** Source data **
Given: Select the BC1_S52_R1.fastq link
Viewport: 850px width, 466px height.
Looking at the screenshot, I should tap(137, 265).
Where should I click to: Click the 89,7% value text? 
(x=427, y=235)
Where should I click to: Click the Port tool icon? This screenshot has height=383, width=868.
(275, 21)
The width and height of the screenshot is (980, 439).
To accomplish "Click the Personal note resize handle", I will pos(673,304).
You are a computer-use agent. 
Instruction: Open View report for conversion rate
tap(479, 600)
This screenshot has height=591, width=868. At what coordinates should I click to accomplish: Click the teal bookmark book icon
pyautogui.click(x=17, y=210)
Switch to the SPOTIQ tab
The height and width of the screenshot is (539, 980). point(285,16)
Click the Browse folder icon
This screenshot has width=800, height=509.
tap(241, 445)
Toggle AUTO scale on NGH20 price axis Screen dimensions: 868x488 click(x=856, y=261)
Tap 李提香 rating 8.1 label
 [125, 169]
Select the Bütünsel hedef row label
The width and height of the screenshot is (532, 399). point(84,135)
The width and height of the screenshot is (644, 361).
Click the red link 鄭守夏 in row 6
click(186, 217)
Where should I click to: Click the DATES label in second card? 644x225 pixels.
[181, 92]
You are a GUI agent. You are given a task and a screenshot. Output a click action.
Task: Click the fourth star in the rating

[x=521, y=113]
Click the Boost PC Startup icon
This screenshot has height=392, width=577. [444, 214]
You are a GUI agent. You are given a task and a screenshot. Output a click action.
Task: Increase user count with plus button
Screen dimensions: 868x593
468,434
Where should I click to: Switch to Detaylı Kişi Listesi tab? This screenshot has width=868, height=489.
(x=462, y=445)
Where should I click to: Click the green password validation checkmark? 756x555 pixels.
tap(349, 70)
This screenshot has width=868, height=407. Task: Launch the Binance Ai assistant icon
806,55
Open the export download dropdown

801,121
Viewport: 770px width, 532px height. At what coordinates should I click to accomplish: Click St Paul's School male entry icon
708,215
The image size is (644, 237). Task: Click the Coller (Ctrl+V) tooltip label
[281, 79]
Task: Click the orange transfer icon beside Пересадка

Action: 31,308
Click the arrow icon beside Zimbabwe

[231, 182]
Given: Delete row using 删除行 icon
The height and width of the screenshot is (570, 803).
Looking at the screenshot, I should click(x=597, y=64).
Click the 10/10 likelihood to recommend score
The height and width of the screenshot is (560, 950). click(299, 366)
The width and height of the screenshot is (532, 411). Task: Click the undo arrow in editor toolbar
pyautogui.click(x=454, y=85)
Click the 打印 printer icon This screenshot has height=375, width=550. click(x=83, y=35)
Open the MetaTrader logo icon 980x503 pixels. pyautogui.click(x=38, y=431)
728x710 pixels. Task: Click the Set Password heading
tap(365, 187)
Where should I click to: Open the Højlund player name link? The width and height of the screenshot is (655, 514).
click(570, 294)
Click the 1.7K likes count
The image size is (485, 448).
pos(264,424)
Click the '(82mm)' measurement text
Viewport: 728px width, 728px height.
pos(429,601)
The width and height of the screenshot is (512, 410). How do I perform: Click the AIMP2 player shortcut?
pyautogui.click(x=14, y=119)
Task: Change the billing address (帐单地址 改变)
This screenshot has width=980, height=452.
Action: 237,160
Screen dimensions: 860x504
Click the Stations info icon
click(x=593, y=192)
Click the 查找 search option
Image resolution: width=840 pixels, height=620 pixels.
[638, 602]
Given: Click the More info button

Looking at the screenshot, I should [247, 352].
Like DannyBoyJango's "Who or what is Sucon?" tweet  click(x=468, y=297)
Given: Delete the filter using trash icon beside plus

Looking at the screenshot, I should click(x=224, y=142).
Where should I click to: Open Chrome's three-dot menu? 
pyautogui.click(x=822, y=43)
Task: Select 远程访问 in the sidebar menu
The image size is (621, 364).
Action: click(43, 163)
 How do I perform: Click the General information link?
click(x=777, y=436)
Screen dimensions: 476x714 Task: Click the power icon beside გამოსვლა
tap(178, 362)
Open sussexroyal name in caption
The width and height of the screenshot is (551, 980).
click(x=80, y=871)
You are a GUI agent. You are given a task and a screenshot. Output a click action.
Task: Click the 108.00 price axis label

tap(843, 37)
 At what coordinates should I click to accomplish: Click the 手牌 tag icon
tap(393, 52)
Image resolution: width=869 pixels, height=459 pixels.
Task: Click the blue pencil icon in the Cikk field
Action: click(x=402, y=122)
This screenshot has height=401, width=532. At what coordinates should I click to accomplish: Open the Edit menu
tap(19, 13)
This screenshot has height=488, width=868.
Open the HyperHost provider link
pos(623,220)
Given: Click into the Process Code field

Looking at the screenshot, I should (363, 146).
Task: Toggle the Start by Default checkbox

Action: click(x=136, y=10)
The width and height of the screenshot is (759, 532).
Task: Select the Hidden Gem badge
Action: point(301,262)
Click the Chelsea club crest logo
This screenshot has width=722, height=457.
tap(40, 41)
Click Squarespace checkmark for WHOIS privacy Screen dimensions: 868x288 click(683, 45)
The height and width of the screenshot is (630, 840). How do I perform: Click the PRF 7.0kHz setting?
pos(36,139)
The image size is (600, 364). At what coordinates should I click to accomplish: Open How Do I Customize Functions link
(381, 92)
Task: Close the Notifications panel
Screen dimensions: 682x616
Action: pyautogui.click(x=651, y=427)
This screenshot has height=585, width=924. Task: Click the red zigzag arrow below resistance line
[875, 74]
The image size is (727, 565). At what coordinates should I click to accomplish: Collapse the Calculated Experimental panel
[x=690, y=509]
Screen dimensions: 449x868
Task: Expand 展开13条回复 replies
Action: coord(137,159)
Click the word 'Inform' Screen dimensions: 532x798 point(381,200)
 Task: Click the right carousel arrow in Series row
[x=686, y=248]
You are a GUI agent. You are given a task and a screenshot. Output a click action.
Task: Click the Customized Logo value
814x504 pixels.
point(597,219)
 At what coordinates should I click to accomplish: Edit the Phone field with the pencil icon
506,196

** Requirement **
When the line with "The width and height of the screenshot is (644, 361)." is reached in the data above, begin copying, and stop after the line with "Task: Increase user count with plus button"; copy each line exactly, both ends included.

** Answer to this problem **
The width and height of the screenshot is (644, 361).
Click the red link 鄭守夏 in row 6
click(186, 217)
Where should I click to: Click the DATES label in second card? 644x225 pixels.
[181, 92]
You are a GUI agent. You are given a task and a screenshot. Output a click action.
Task: Click the fourth star in the rating

[x=521, y=113]
Click the Boost PC Startup icon
This screenshot has height=392, width=577. [444, 214]
You are a GUI agent. You are given a task and a screenshot. Output a click action.
Task: Increase user count with plus button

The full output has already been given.